*** Opening TEXT PASSAGE ***

The society submitted recommendations for the foundation programme to the UK's four chief pharmaceutical officers at the end of January, RPS faculty chair Peter Kopelman told the chief pharmaceutical officer's conference in London earlier this month (March 15).
“I’m pleased to say we have the support of those chief pharmaceutical officers,” he said.
Mr Kopelman told C+D at the conference that pharmacists at the beginning of their careers are “given a lot of responsibility, and they don't feel that they have the appropriate supervision and oversight that they would like”.
“What they want to see is much greater clarity around their potential career framework and the pathways to achieving their ambitions, whether that be in hospital, community or general practice,” he continued.
Addressing delegates, Mr Kopelman said: “Every newly-qualified pharmacist should be required to [do] a foundation programme.”
“I realise that may be controversial, but if you're going to have safe and effective practice longer-term you need to have that structured training right at the outset of the career.”
Pilot could begin in September 2019
The initiative would involve a two-year foundation programme with two annual reviews, which could inform a pharmacist’s revalidation entries, Mr Kopelman explained.

*** Closing TEXT PASSAGE ***

▸ **CHECK YOUR UNDERSTANDING**
1. According to the foundation programme article, to whom did the society submit its recommendations?
2. Rewrite the foundation programme article from "Pilot could begin" to "Mr Kopelman explained.", changing "annual reviews" to "yearly assessments".
3. Please continue the foundation programme article from where it stops.

*** Opening DATA EXTRACTS ***

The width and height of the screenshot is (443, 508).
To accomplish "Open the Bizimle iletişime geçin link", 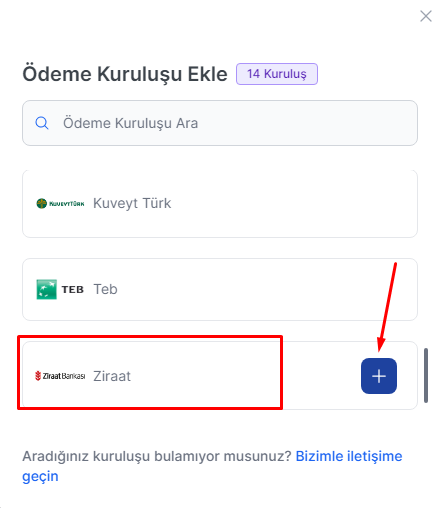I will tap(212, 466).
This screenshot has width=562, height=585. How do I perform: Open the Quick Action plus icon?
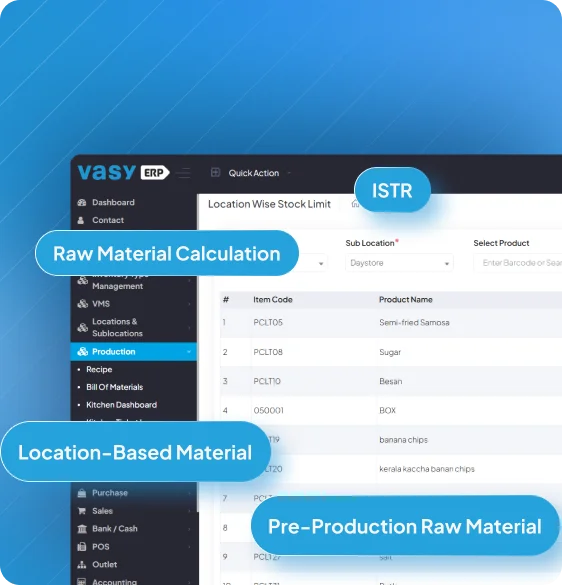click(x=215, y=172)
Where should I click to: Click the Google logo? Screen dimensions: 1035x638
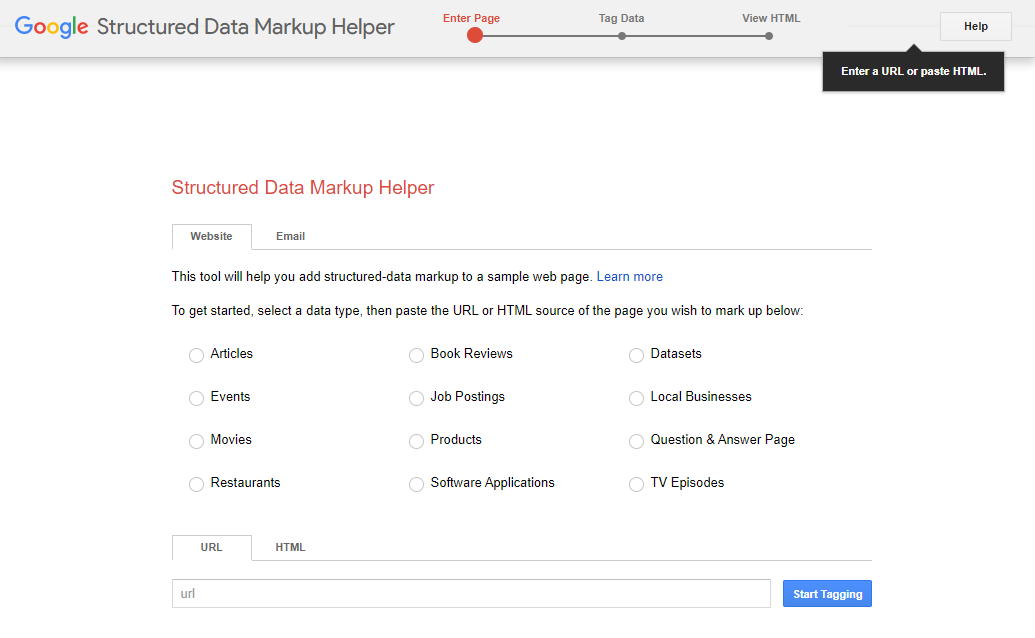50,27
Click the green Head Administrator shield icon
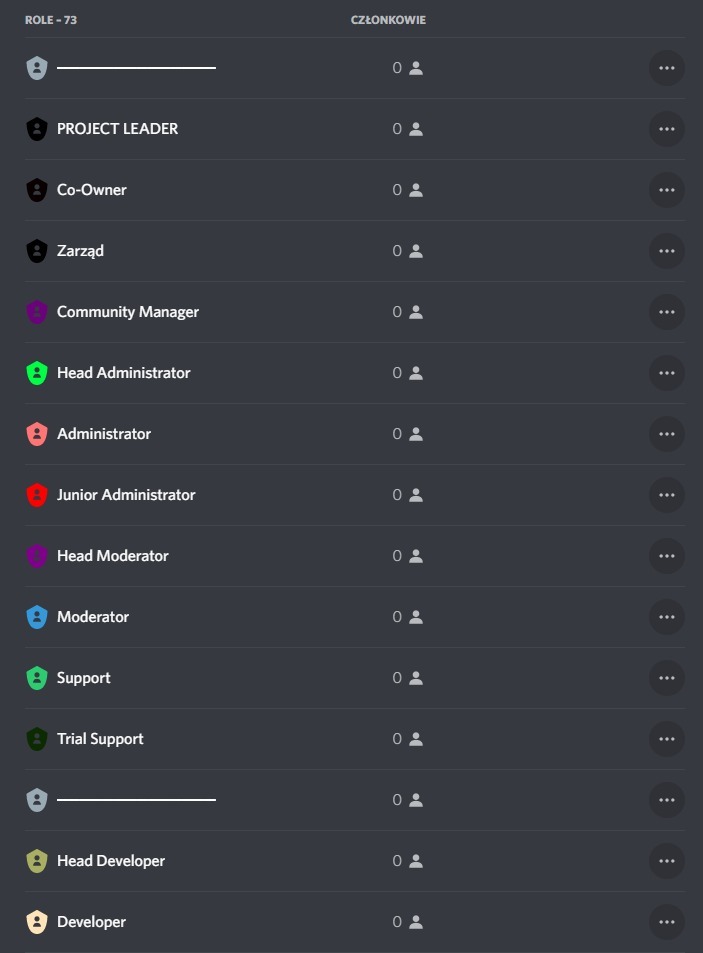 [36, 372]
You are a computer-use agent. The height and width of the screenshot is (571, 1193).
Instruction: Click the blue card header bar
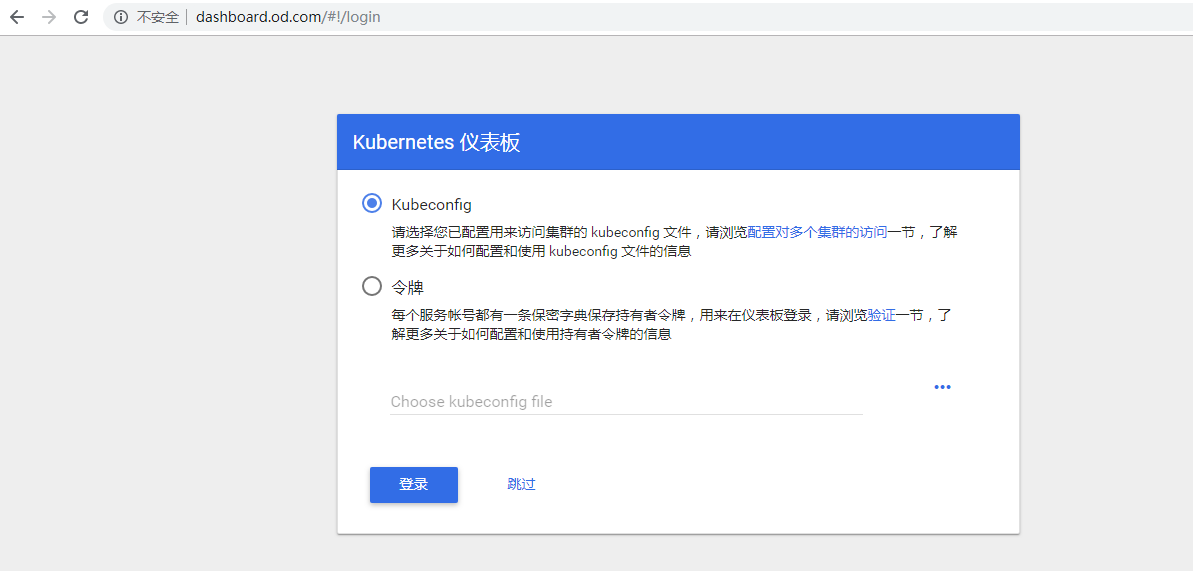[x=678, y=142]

*** Closing DATA EXTRACTS ***

▸ **RESPONSES BY ITEM NUMBER**
1. To the UK's four chief pharmaceutical officers.

2.
Pilot could begin in September 2019
The initiative would involve a two-year foundation programme with two yearly assessments, which could inform a pharmacist’s revalidation entries, Mr Kopelman explained.

3.
The earliest the programme could be rolled out to pilot sites would be September 2019, he added.
View one of Mr Kopelman's conference slides below:
To monitor it, the RPS has proposed a postgraduate pharmacy training board involving itself, the General Pharmaceutical Council (GPhC), “NHS pharmacy education and training structures” and “employers”, Mr Kopelman said.
“It is important for the large pharmacies – Boots and Lloydspharmacy [for example] – to be part of the process,” he added. “The RPS will need to work with the small independent [pharmacy] community to see how we can engage and involve them.”
At the conference, GPhC chief executive Duncan Rudkin said he had “lost count of the number of times relatively newly-qualified pharmacists have told me how disillusioned they have become very quickly following entry into community pharmacy practice”.